No podía hacerse el loco, lo sabía. Su viejo se lo había advertido: si te portás bien, vamos al clásico del domingo. Mentira solapada, vamos, porque Javier ya tenía planificado comprar las entradas. Lo decidió el lunes pasado, en la madrugada, cuando la locura lo despertó y se fue a fumar a oscuras al patio. Es ahora, pensó.
Nada del otro mundo: seguramente los hijos sean la región más sensible de cualquier ser humano. Cuando se lo dijo, la noticia volvió loco de felicidad al niño. Aparte, el viaje. Para ese niño significaba descubrir por primera vez la inmensidad de Montevideo: un viaje infinito, malestar de ómnibus, la adrenalina de lo desconocido, la necesidad de juguetes, una mochila con la merienda, el beso y el abrigo que exigió la madre. La camiseta de Nacional, su motivo para festejar, cantar y que reviente la voz.
No podía esperar más. Camino al estadio su mente explotó. Una marea tricolor lo llevó por el camino correcto.

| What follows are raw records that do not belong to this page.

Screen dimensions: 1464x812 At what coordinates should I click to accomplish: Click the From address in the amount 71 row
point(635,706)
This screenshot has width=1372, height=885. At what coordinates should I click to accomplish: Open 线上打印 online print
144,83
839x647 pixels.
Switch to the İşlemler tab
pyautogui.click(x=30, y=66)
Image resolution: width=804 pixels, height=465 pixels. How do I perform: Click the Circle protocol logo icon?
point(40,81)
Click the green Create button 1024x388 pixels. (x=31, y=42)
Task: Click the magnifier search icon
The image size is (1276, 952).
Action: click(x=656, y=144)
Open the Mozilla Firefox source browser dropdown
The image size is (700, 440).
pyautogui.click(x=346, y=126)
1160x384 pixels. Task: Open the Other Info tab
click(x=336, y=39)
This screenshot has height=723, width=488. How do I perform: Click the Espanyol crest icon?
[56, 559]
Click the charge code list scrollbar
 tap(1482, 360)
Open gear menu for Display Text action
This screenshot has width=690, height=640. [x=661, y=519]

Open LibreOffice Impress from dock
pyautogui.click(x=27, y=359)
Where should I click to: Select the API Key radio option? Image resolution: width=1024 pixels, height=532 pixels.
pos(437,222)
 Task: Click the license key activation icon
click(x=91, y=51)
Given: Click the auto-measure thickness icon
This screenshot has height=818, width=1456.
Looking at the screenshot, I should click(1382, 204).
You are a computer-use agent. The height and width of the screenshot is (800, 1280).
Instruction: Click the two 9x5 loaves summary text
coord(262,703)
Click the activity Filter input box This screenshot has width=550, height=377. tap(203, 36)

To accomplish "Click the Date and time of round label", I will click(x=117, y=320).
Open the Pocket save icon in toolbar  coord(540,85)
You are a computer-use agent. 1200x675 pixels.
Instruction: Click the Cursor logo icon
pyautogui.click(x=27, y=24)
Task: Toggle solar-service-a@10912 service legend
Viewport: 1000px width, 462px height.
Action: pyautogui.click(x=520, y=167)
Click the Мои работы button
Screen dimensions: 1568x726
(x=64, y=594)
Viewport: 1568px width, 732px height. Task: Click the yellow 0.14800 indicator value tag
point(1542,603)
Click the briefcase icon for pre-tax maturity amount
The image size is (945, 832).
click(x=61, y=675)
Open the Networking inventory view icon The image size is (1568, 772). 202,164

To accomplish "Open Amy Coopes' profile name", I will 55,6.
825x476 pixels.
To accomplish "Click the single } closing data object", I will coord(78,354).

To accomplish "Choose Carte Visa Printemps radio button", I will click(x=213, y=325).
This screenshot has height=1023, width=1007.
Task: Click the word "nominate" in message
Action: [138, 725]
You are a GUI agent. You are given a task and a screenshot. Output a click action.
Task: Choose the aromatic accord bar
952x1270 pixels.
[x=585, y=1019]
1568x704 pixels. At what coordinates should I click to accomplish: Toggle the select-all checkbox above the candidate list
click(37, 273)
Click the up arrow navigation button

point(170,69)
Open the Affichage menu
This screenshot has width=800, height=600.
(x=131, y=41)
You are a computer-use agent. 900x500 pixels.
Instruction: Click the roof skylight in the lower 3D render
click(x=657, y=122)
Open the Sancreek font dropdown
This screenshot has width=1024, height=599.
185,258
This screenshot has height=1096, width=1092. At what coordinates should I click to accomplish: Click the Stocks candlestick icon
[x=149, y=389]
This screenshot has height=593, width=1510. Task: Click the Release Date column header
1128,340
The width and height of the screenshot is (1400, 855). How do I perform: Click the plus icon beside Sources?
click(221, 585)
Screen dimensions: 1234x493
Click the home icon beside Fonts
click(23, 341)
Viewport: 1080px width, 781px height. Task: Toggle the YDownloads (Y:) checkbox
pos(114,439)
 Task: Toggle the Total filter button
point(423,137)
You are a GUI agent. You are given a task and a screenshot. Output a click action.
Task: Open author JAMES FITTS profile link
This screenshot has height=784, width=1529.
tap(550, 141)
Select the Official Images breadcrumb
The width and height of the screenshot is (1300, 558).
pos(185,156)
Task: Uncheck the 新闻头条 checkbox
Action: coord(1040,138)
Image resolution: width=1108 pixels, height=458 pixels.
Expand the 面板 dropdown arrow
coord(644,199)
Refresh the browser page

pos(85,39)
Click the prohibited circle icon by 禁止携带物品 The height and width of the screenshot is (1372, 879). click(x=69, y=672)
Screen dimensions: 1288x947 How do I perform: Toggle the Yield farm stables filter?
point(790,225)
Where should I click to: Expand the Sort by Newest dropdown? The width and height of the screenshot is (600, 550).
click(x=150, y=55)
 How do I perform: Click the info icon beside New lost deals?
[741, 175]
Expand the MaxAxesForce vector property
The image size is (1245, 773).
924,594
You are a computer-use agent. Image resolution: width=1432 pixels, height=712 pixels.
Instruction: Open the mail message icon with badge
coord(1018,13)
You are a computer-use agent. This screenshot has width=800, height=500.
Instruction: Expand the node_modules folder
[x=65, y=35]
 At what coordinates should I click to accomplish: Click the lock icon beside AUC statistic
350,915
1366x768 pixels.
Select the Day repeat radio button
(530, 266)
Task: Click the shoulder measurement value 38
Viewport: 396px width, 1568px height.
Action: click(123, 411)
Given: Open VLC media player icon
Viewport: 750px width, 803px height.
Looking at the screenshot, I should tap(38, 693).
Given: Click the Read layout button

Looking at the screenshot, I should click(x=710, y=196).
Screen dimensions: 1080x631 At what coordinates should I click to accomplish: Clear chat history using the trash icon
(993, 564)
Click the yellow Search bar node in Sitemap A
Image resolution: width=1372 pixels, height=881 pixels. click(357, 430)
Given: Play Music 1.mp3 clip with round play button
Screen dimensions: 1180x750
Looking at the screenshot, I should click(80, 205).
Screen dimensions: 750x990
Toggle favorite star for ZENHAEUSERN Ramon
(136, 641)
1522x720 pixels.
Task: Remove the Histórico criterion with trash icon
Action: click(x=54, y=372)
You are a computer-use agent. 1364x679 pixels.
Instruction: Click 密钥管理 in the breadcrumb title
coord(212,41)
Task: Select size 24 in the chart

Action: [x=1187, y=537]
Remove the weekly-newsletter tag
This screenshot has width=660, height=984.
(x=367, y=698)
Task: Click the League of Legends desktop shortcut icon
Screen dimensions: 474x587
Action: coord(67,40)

La Torre de los Homenajes como faro y guía, imaginaba el padre. Javier miró a su hijo como para hablarle, pero prefirió callarse cuando vio dos ojos de emoción. Los mismos faroles con los que el niño mira el campito cada sábado y domingo de siesta. No falta mucho para la hora del partido. Javier abre la mochila, saca la blanca número 10, lo viste. Es hora de que comience el fútbol. Ese exacto momento que no se olvidará jamás.
Ni Mariana, ni María José, ni Martín ni Javier han llegado al estadio. Les faltan pasos para inventar sus propias historias. Importará lo que suceda adentro de la cancha, la pelota por los jugadores, lo que interfiera el azar, la distancia entre el gorrión y el hornero. Todo lo que es. Colores aparte, los une un contexto irremediable: el fútbol, el mejor fútbol, el que vive adentro y mueve, ese que todavía no ha sido.
El fútbol es el arte de lo que puede suceder. Por eso vive hace tres siglos. La pelota descansa en la mitad de la cancha. Alguien la va a mover. Es la hora para que el fútbol, su ciencia, sus milagros y supersticiones, sus realidades y locuras, queden en suspenso para que empiece el partido.
Se entrena, claro, como las historias de amor: hay que esperar que duren para siempre, pero aceptar que podrían acabarse mañana. Esa sería una realidad. Pero tal vez no la de los niños, quienes, como en la vida, desean recordar un poco más que resultados. También así es el amor, suave danza en el corazón. Mientras vos deseás que empiece, a ellos nada les quitará la emoción del camino ni los amigos del lunes. Van a seguir cantando. Eso hay que cuidar. Ahí está la revolución.